"Parlare di Musica è come ballare di architettura" Frank Zappa

27 lug 2017

BOSTON, BEN PIU' DI UNA SENSAZIONE...


I 10 MIGLIORI ALBUM A.O.R.

CAPITOLO 1: BOSTON - "BOSTON" (1976)

Il 09 marzo di quest’anno è ricorso il decimo anniversario della scomparsa di Brad Delp, storico cantante dei Boston, suicidatosi nel 2007 a 56 anni.

Per la nostra classifica dei 10 migliori album AOR, vogliamo partire da lui e dalla sua magica voce; da un lato per commemorarlo e dall’altro perché, lo metto subito in chiaro, l’omonimo debutto dei Boston è un capolavoro dell’AOR.

Se da un lato l’album potrebbe quasi essere considerato il parto di un’unica mente, quella del leader e fondatore della band Tom Scholz (è lui l’autore integrale di 7 brani su 8), dall’altro è evidente come solo l’incredibile estensione vocale di Delp abbia potuto rendere il tutto perfetto e unico.
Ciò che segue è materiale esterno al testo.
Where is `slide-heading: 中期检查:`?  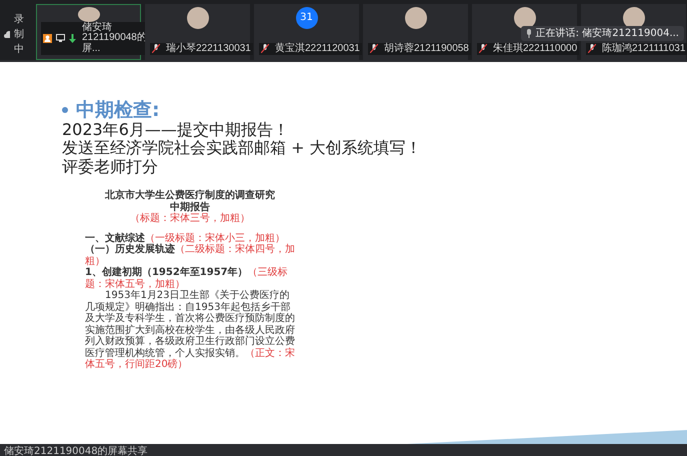 slide-heading: 中期检查: is located at coordinates (118, 110).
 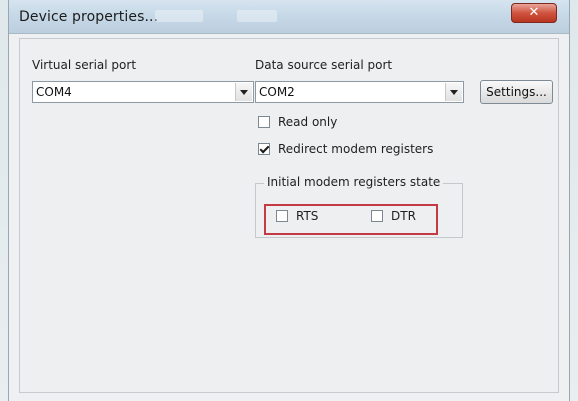 I want to click on window-titlebar: Device properties... ✕, so click(x=289, y=17).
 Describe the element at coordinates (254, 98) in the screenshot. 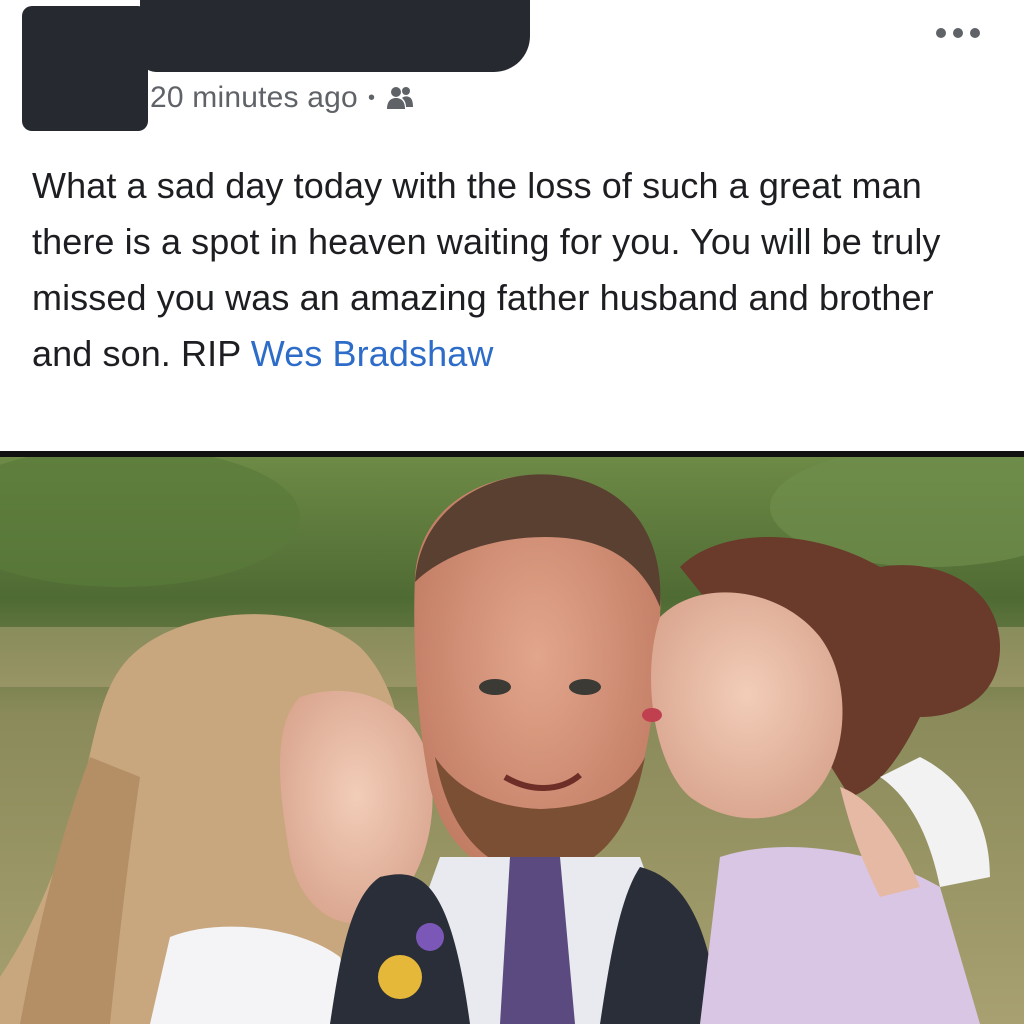

I see `post-timestamp: 20 minutes ago` at that location.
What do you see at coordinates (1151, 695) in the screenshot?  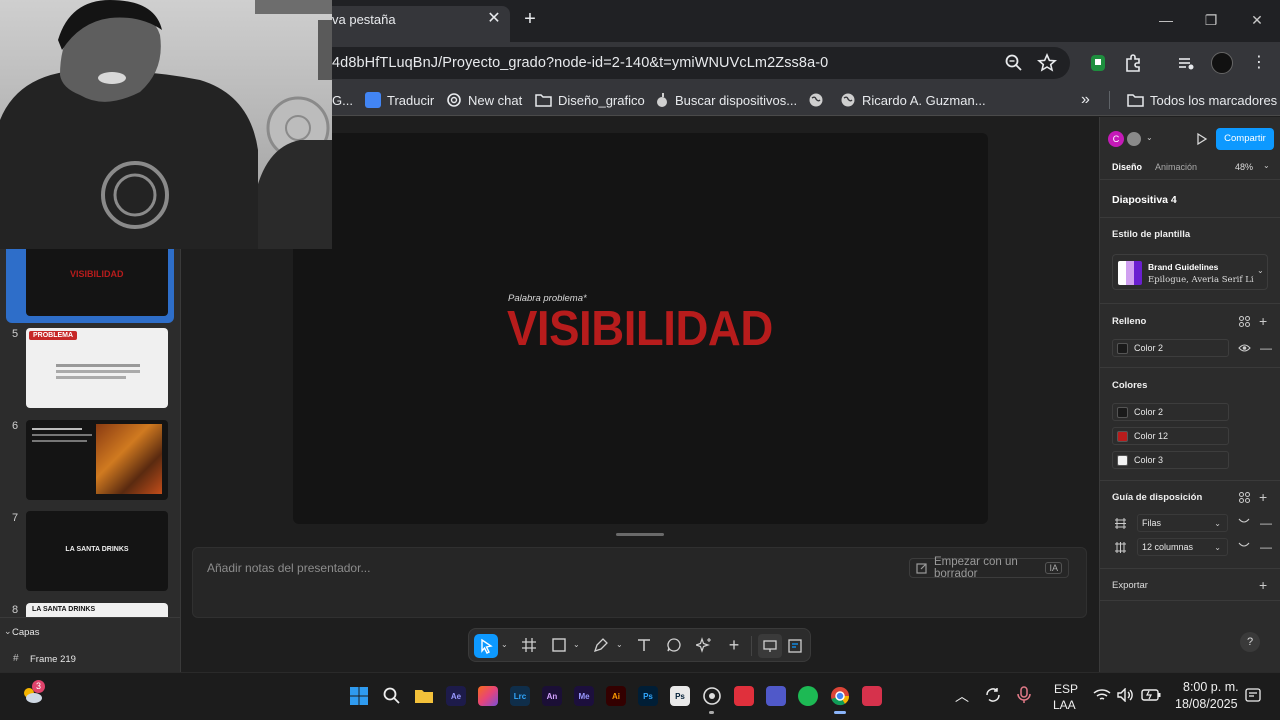 I see `battery-icon` at bounding box center [1151, 695].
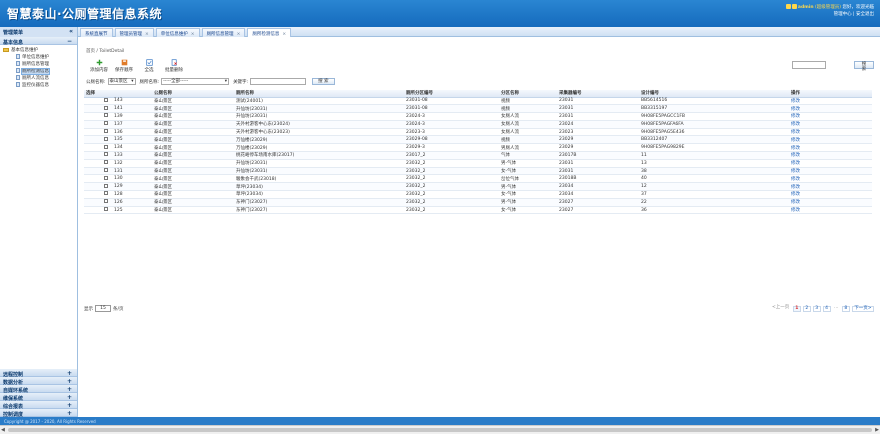  Describe the element at coordinates (38, 72) in the screenshot. I see `tree-item-2: 厕所检测信息` at that location.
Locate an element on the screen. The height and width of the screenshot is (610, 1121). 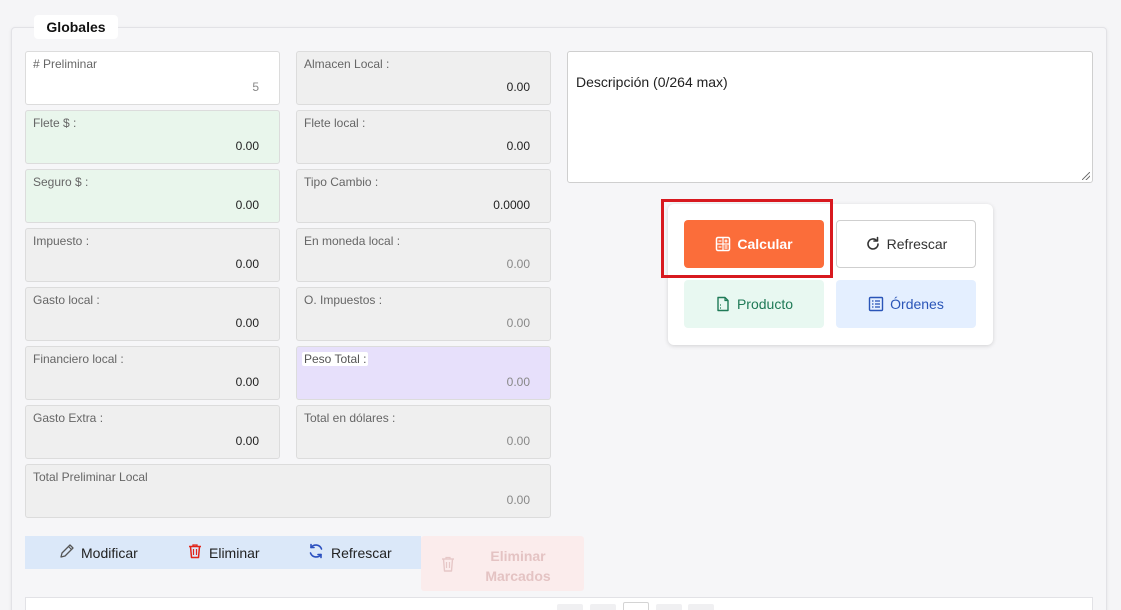
toolbar-refrescar-label: Refrescar is located at coordinates (362, 552).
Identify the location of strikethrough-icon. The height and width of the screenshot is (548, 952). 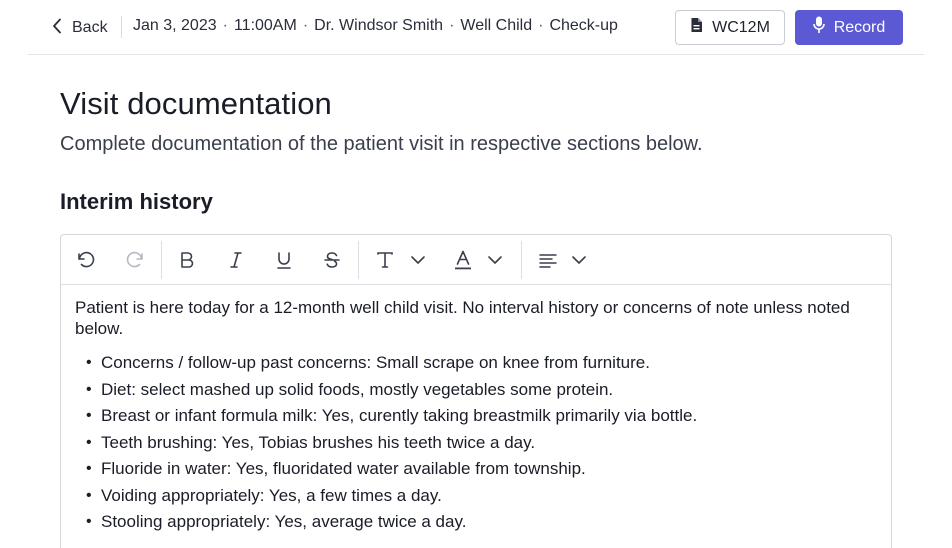
(332, 260).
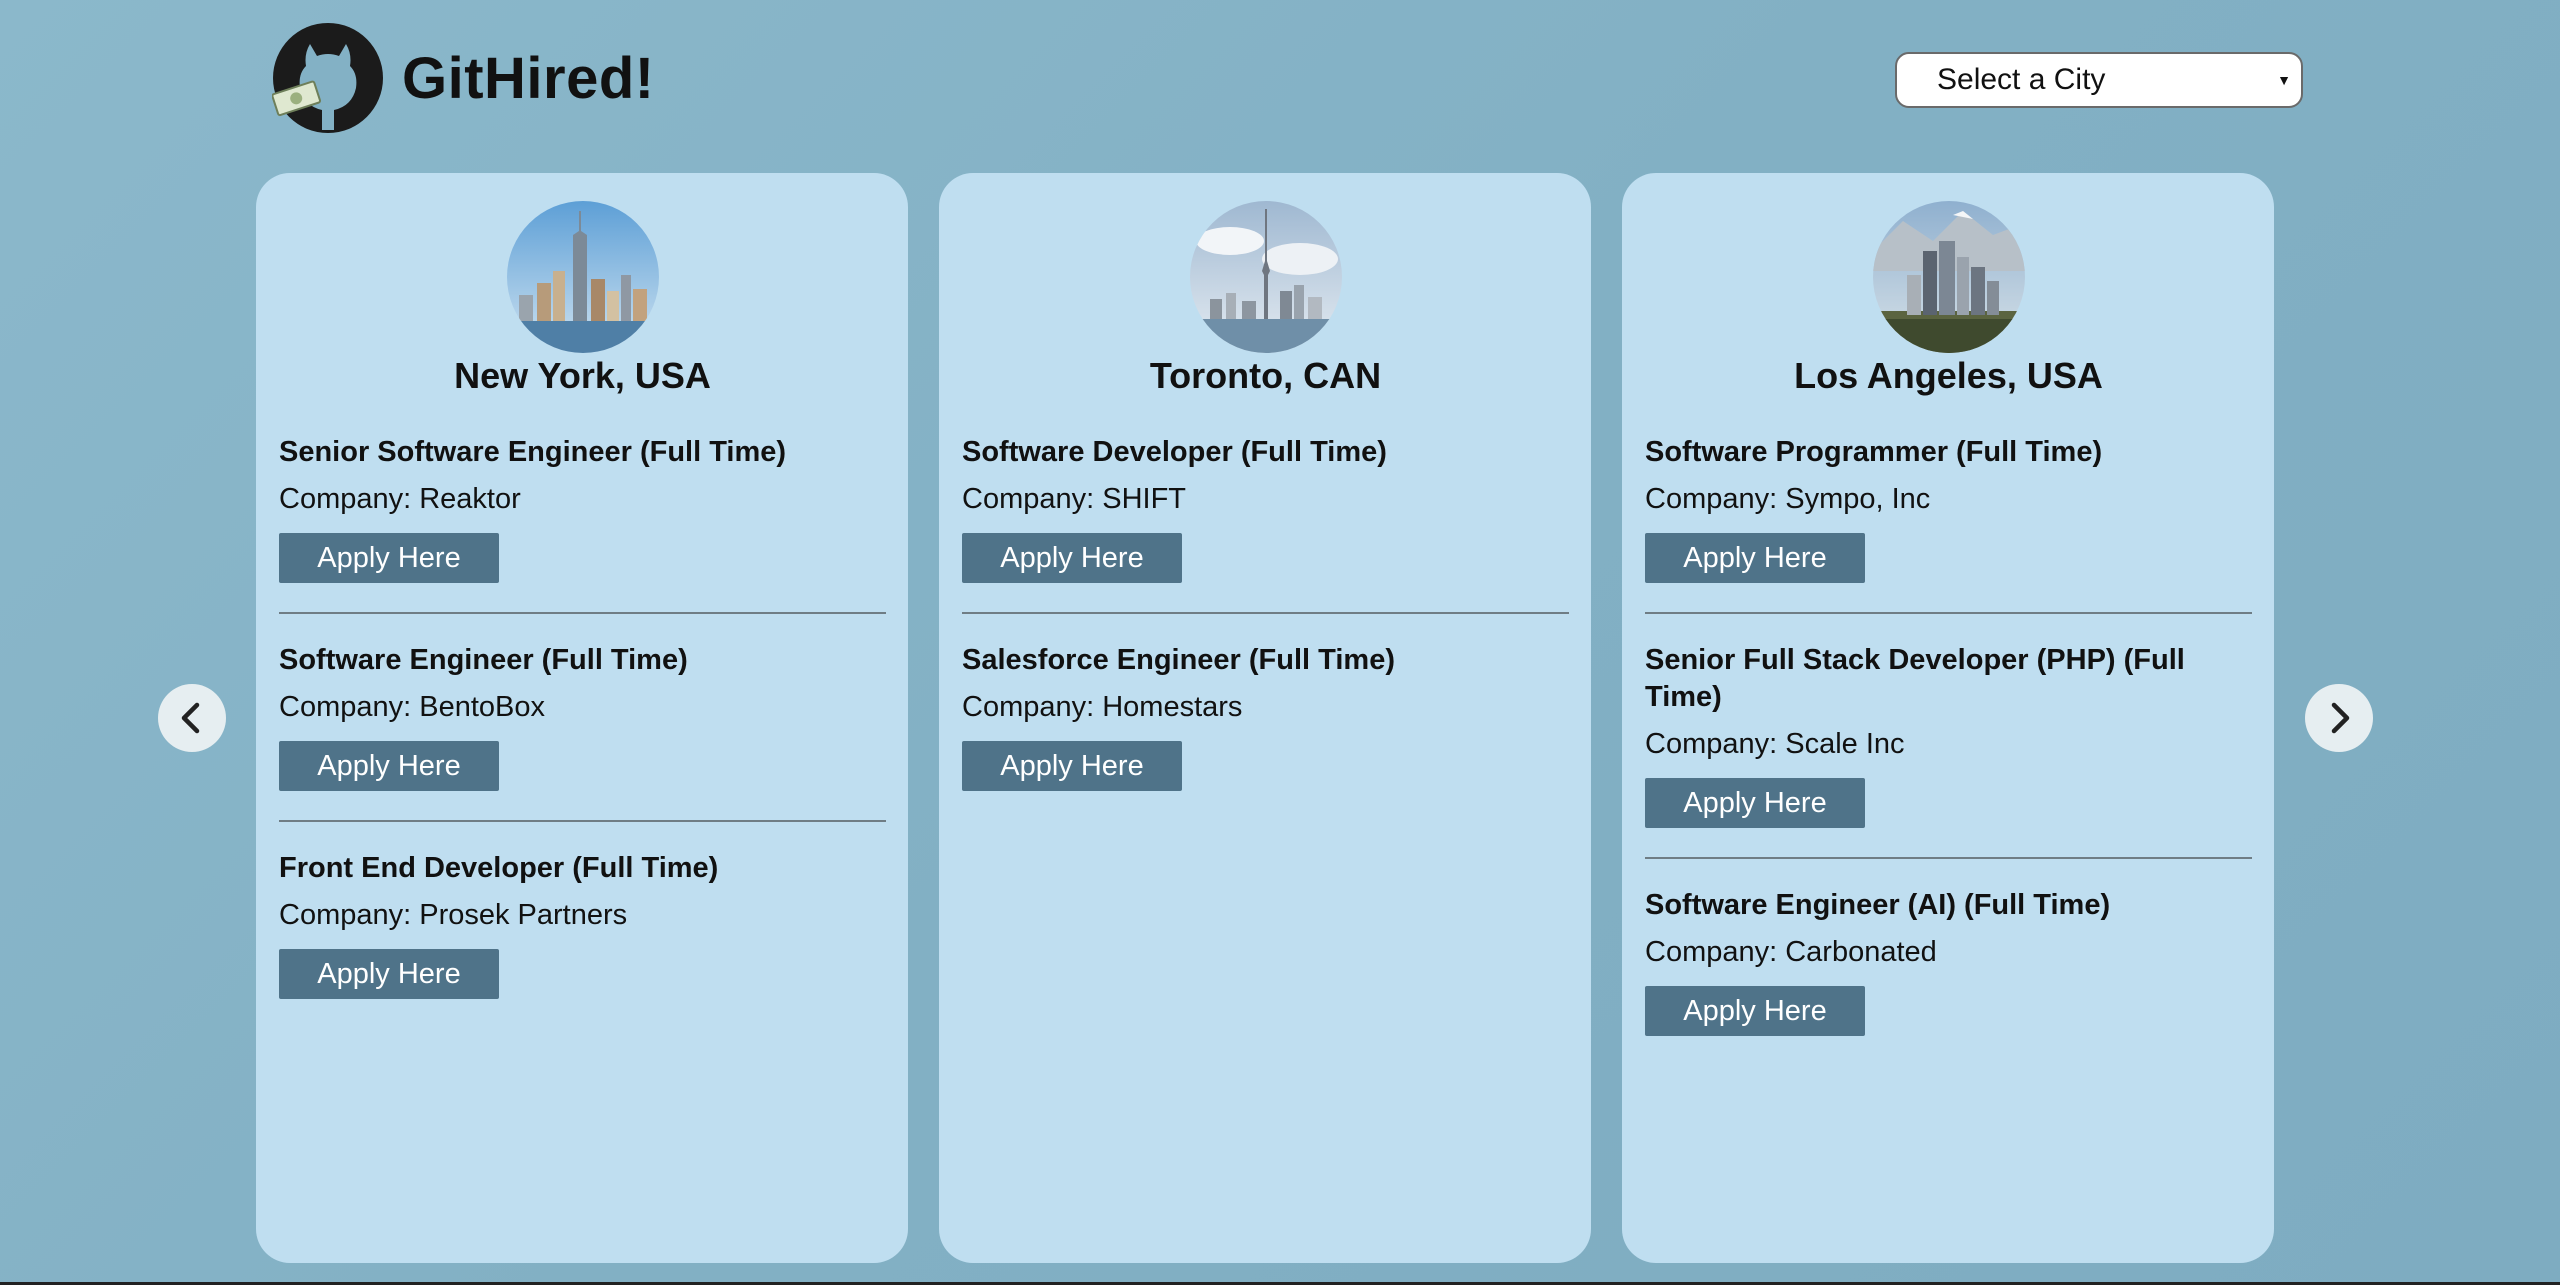 The image size is (2560, 1285). What do you see at coordinates (1074, 499) in the screenshot?
I see `job-company: Company: SHIFT` at bounding box center [1074, 499].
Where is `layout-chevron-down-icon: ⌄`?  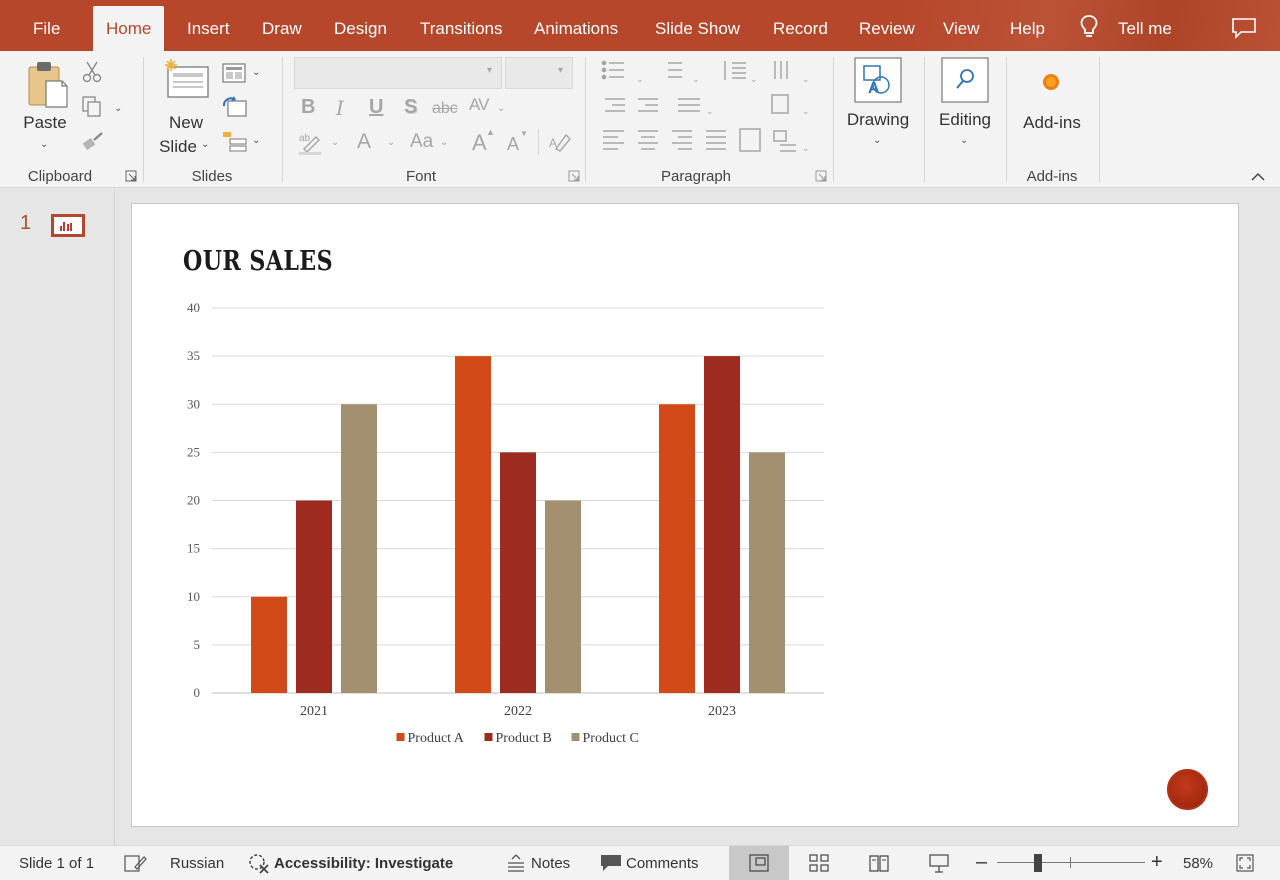
layout-chevron-down-icon: ⌄ is located at coordinates (256, 72).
E sancire il successo strepitoso di cui il disco godette (oltre 25 milioni di copie vendute!).

Insomma, inizio migliore per la nostra Rassegna non poteva esserci anche perché “Boston” contiene in sé, mirabilmente riassunte, tutte le caratteristiche principali di cui avevamo parlato nella nostra Anteprima. Vale a dire: melodie dirette ma ricercate, improvvisi squarci di potenza rock, profondità negli arrangiamenti caratterizzati da un enorme lavoro delle chitarre (con un originalissimo utilizzo, nel mixaggio, di più linee portanti). E poi: cori trascinanti, assoli sopraffini, produzione di alta qualità.

Purtroppo, o per fortuna (a seconda dei punti di vista), i Boston saranno per sempre quelli di More than a feeling, il singolone di successo che gli diede fama, vendite, permanenza nelle classifiche e, in fin dei conti, l’immortalità artistica. “More than a feeling”, l’opener di questo omonimo debut, è la classica canzone che tutti conoscono, anche chi non mastica rock; per quanto ne so la potrebbero conoscere persino i miei genitori, pur magari non sapendo chi l’abbia composta.

Ma sarebbe un gravissimo errore fermarsi a essa, o tutt'al più alla seconda traccia, la quasi altrettanto famosa “Peace of mind”, identificando i Boston con questi dieci minuti di grandissima musica. Sono due canzoni strepitose, ok, ma è tutto l’album che fila come un treno nelle sue otto tracce, grazie all’immenso gusto di Scholz nelle scelte armoniche e melodiche e l’utilizzo massiccio e continuo di giochi a incastro di chitarre acustiche ed elettriche pesantemente distorte; elementi che rispecchiavano da un lato la formazione classica di Tom e dall’altro la sua passione per le band protometalliche che avevano visto la luce nei 7-8 anni precedenti (in particolare i The Kinks e i fondamentali Blue Cheer).

A rafforzare l’estro artistico di Scholz ci sono poi le testimonianze di brani più sperimentali, come le divagazioni prog (guidate da incredibili assoli di organo!) costruite su un impianto boogie di “Smokin’”; o l’intro “Foreplay” che assomiglia maledettamente a “The Ides of March” dei Maiden (ma composta nel 1972, cioè quasi 10 anni prima!).

Per i più romantici, c’è anche l’immancabile power ballad, “Let me take you home tonight” (unico brano scritto interamente da Delp) che suggella degnissimamente l’opera, anche perché i Boston le donano una struttura sinuosa, con un finale super adrenalinico che la rende non una smielata canzone d’amore ma una cazzutissima rock song.

In un periodo in cui la facevano da padrona, a livello di vendite e classifiche, gruppi ed artisti come ABBA, Donna Summer, Gloria Gaynor, Barry White, Bee Gees e compagnia disco-danzereccia, i Boston ruppero questo monopolio che si stava creando negli USA a metà degli anni settanta. E lo ruppero con musica “dura”, che, memore della lezione, in questo caso concettuale e non stilistica, dei Black Sabbath (con i quali non a caso nel 1976 la giovane band andò in tour facendole da supporto) non aveva più nulla a che spartire con le reminiscenze blues delle band proto, ma piuttosto con “colte” influenze prog delle grandi formazioni di fine sessanta/inizio settanta (EL&P e Deep Purple su tutte).

“Boston” a 41 anni dalla sua uscita rimane per tutti questi motivi un disco freschissimo, frutto di un’elevatissima qualità del songwriting e di un sound che ancor oggi, in ambito rock, rimane attualissimo. Tanto da poter utilizzare proprio il chorus “It’s more than a feeling, when I hear that old song they used to play”.